## PROVIDED RECORDS
— begin —

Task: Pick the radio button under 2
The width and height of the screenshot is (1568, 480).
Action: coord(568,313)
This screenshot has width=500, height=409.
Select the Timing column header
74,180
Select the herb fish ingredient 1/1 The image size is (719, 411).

— end —
— begin —

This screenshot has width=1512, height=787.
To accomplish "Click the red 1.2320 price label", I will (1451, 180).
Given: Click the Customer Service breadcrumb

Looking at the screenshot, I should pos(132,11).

— end —
— begin —

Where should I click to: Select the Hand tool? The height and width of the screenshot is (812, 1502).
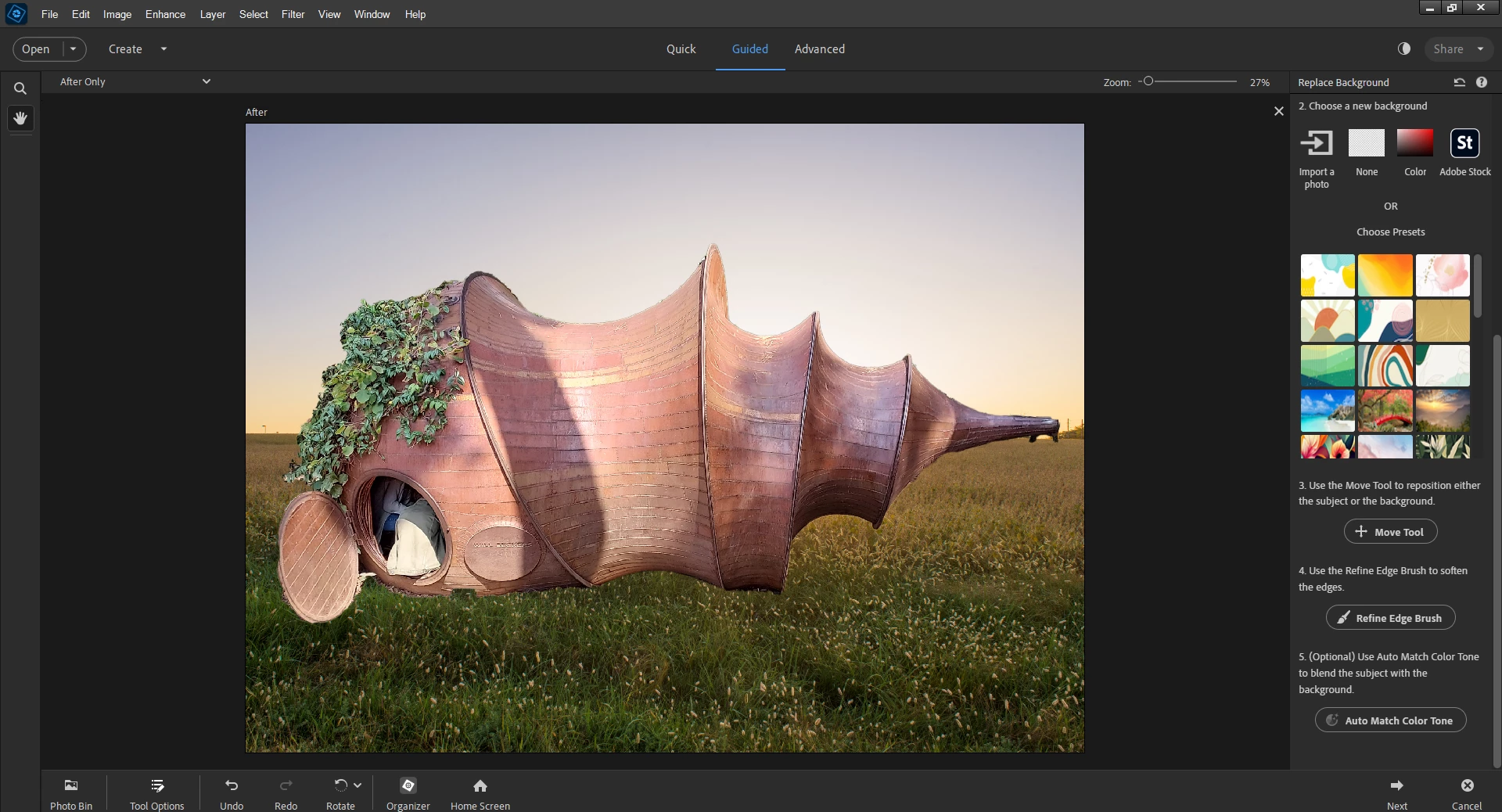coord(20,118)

— end —

## TASK
Arrange the listing as a two-column CSV with the columns instruction and location, one row per item, placing its text and its answer each in a single quoted field with line breaks replaced by spaces. Begin at the line that contains "Where should I", stop after the line that contains "coord(20,118)", and omit the pictures.

## FULL SOLUTION
instruction,location
"Where should I click to: Select the Hand tool? The height and width of the screenshot is (812, 1502).","coord(20,118)"